Stored records:
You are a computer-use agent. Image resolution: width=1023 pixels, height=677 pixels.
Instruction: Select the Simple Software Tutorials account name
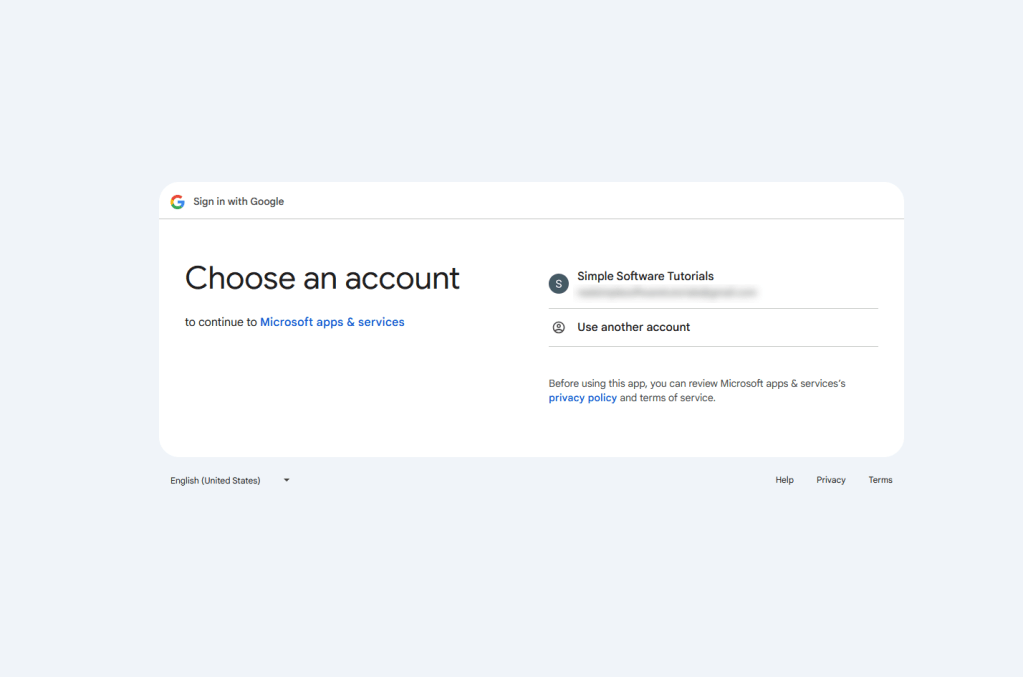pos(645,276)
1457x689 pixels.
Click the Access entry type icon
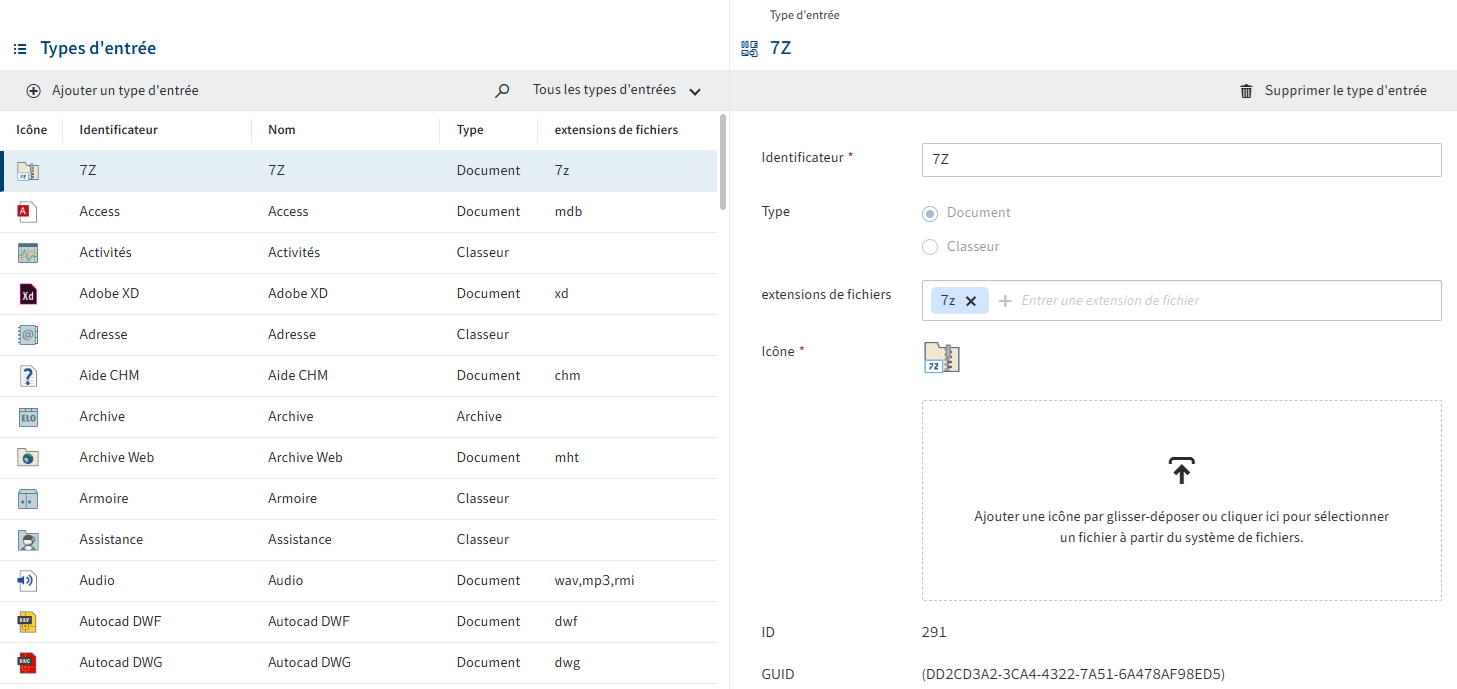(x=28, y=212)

| What the task requires |
Return all the records exactly. Skip the pictures.

| Answer space |
You are a computer-use agent. Image resolution: width=1023 pixels, height=677 pixels.
Instruction: Select the Simple Software Tutorials account name
pos(645,276)
1457x689 pixels.
Click the Access entry type icon
(x=28, y=212)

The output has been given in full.